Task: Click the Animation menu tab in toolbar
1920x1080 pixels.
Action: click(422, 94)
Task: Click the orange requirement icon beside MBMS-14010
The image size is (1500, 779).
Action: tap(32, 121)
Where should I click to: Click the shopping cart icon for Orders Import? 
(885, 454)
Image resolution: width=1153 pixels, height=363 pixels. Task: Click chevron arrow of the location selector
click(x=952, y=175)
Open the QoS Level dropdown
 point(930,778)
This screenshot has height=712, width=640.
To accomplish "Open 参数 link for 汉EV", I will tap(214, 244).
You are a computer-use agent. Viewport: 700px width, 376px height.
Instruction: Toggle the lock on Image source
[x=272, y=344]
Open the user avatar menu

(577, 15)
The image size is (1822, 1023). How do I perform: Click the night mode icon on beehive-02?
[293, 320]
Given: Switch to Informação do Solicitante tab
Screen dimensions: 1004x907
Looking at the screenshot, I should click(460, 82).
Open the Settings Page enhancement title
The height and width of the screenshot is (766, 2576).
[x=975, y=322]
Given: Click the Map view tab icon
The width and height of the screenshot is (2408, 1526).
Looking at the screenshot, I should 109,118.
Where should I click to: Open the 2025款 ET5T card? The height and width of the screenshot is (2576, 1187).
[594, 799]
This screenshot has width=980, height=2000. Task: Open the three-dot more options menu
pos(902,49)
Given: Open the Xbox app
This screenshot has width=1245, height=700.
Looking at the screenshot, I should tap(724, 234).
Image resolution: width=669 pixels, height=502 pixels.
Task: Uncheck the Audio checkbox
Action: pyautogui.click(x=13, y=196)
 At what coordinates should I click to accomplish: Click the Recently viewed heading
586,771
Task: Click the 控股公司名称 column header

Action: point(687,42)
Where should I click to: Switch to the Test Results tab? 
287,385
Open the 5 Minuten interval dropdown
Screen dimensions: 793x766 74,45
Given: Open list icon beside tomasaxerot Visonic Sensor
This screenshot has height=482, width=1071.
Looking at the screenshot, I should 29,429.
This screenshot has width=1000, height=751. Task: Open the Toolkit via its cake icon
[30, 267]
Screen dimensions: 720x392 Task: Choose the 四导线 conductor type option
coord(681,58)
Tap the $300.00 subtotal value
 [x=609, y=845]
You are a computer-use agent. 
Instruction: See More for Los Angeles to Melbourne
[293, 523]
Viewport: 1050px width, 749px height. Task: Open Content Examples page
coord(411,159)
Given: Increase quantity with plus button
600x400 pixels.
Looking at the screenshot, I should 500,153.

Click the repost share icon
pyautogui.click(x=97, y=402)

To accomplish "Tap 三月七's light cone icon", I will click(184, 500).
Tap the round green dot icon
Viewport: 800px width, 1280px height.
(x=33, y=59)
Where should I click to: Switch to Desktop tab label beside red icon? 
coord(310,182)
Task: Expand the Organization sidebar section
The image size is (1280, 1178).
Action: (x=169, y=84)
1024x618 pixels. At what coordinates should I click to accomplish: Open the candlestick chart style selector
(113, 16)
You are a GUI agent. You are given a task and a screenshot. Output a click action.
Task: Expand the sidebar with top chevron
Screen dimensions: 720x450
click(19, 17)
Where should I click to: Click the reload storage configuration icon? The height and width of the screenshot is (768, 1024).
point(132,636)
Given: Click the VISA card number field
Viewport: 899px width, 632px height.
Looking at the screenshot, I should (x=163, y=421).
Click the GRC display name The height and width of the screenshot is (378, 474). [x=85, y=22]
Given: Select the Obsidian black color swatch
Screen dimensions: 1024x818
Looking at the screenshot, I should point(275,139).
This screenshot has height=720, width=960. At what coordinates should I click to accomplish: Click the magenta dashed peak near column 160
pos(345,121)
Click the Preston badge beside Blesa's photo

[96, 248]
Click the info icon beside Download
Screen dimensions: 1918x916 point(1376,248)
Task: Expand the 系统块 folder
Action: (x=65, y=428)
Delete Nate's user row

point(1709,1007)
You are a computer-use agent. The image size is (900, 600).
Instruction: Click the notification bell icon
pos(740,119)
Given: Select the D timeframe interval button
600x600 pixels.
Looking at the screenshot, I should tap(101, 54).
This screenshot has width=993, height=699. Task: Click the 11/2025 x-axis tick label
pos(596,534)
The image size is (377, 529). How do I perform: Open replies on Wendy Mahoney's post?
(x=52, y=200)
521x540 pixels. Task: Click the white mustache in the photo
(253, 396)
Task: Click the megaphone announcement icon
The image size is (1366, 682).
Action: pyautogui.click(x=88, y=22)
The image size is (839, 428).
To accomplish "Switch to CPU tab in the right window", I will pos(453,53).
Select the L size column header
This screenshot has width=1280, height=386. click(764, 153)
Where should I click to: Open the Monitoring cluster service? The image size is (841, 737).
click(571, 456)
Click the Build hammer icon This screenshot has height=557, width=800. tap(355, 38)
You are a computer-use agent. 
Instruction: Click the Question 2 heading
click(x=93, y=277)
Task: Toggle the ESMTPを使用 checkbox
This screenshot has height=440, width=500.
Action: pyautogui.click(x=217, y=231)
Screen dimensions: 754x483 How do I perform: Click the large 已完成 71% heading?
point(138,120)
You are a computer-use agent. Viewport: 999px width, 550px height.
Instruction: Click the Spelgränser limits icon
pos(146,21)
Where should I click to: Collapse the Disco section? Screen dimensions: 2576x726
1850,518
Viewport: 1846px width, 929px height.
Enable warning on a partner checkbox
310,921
══════
§ WORK ITEM:
Write all the entries again precisely as they were given.

§ RESULT BELOW:
Task: Click the Animation menu tab in toolbar
1920x1080 pixels.
Action: click(422, 94)
Task: Click the orange requirement icon beside MBMS-14010
The image size is (1500, 779).
Action: tap(32, 121)
Where should I click to: Click the shopping cart icon for Orders Import? 
(885, 454)
Image resolution: width=1153 pixels, height=363 pixels. Task: Click chevron arrow of the location selector
click(x=952, y=175)
Open the QoS Level dropdown
 point(930,778)
This screenshot has height=712, width=640.
To accomplish "Open 参数 link for 汉EV", I will tap(214, 244).
You are a computer-use agent. Viewport: 700px width, 376px height.
Instruction: Toggle the lock on Image source
[x=272, y=344]
Open the user avatar menu

(577, 15)
The image size is (1822, 1023). How do I perform: Click the night mode icon on beehive-02?
[293, 320]
Given: Switch to Informação do Solicitante tab
Screen dimensions: 1004x907
Looking at the screenshot, I should click(460, 82).
Open the Settings Page enhancement title
The height and width of the screenshot is (766, 2576).
[x=975, y=322]
Given: Click the Map view tab icon
The width and height of the screenshot is (2408, 1526).
Looking at the screenshot, I should 109,118.
Where should I click to: Open the 2025款 ET5T card? The height and width of the screenshot is (2576, 1187).
[594, 799]
This screenshot has width=980, height=2000. Task: Open the three-dot more options menu
pos(902,49)
Given: Open the Xbox app
This screenshot has width=1245, height=700.
Looking at the screenshot, I should tap(724, 234).
Image resolution: width=669 pixels, height=502 pixels.
Task: Uncheck the Audio checkbox
Action: pyautogui.click(x=13, y=196)
 At what coordinates should I click to accomplish: Click the Recently viewed heading
586,771
Task: Click the 控股公司名称 column header

Action: point(687,42)
Where should I click to: Switch to the Test Results tab? 
287,385
Open the 5 Minuten interval dropdown
Screen dimensions: 793x766 74,45
Given: Open list icon beside tomasaxerot Visonic Sensor
This screenshot has height=482, width=1071.
Looking at the screenshot, I should 29,429.
This screenshot has width=1000, height=751. Task: Open the Toolkit via its cake icon
[30, 267]
Screen dimensions: 720x392 Task: Choose the 四导线 conductor type option
coord(681,58)
Tap the $300.00 subtotal value
 [x=609, y=845]
You are a computer-use agent. 
Instruction: See More for Los Angeles to Melbourne
[293, 523]
Viewport: 1050px width, 749px height. Task: Open Content Examples page
coord(411,159)
Given: Increase quantity with plus button
600x400 pixels.
Looking at the screenshot, I should 500,153.

Click the repost share icon
pyautogui.click(x=97, y=402)

To accomplish "Tap 三月七's light cone icon", I will click(184, 500).
Tap the round green dot icon
Viewport: 800px width, 1280px height.
(x=33, y=59)
Where should I click to: Switch to Desktop tab label beside red icon? 
coord(310,182)
Task: Expand the Organization sidebar section
The image size is (1280, 1178).
Action: (x=169, y=84)
1024x618 pixels. At what coordinates should I click to accomplish: Open the candlestick chart style selector
(113, 16)
You are a GUI agent. You are given a task and a screenshot. Output a click action.
Task: Expand the sidebar with top chevron
Screen dimensions: 720x450
click(19, 17)
Where should I click to: Click the reload storage configuration icon? The height and width of the screenshot is (768, 1024).
point(132,636)
Given: Click the VISA card number field
Viewport: 899px width, 632px height.
Looking at the screenshot, I should (x=163, y=421).
Click the GRC display name The height and width of the screenshot is (378, 474). [x=85, y=22]
Given: Select the Obsidian black color swatch
Screen dimensions: 1024x818
Looking at the screenshot, I should point(275,139).
This screenshot has height=720, width=960. At what coordinates should I click to accomplish: Click the magenta dashed peak near column 160
pos(345,121)
Click the Preston badge beside Blesa's photo

[96, 248]
Click the info icon beside Download
Screen dimensions: 1918x916 point(1376,248)
Task: Expand the 系统块 folder
Action: (x=65, y=428)
Delete Nate's user row

point(1709,1007)
You are a computer-use agent. The image size is (900, 600).
Instruction: Click the notification bell icon
pos(740,119)
Given: Select the D timeframe interval button
600x600 pixels.
Looking at the screenshot, I should tap(101, 54).
This screenshot has width=993, height=699. Task: Click the 11/2025 x-axis tick label
pos(596,534)
The image size is (377, 529). How do I perform: Open replies on Wendy Mahoney's post?
(x=52, y=200)
521x540 pixels. Task: Click the white mustache in the photo
(253, 396)
Task: Click the megaphone announcement icon
The image size is (1366, 682).
Action: pyautogui.click(x=88, y=22)
The image size is (839, 428).
To accomplish "Switch to CPU tab in the right window", I will pos(453,53).
Select the L size column header
This screenshot has width=1280, height=386. click(764, 153)
Where should I click to: Open the Monitoring cluster service? The image size is (841, 737).
click(571, 456)
Click the Build hammer icon This screenshot has height=557, width=800. tap(355, 38)
You are a computer-use agent. 
Instruction: Click the Question 2 heading
click(x=93, y=277)
Task: Toggle the ESMTPを使用 checkbox
This screenshot has height=440, width=500.
Action: pyautogui.click(x=217, y=231)
Screen dimensions: 754x483 How do I perform: Click the large 已完成 71% heading?
point(138,120)
You are a computer-use agent. Viewport: 999px width, 550px height.
Instruction: Click the Spelgränser limits icon
pos(146,21)
Where should I click to: Collapse the Disco section? Screen dimensions: 2576x726
1850,518
Viewport: 1846px width, 929px height.
Enable warning on a partner checkbox
310,921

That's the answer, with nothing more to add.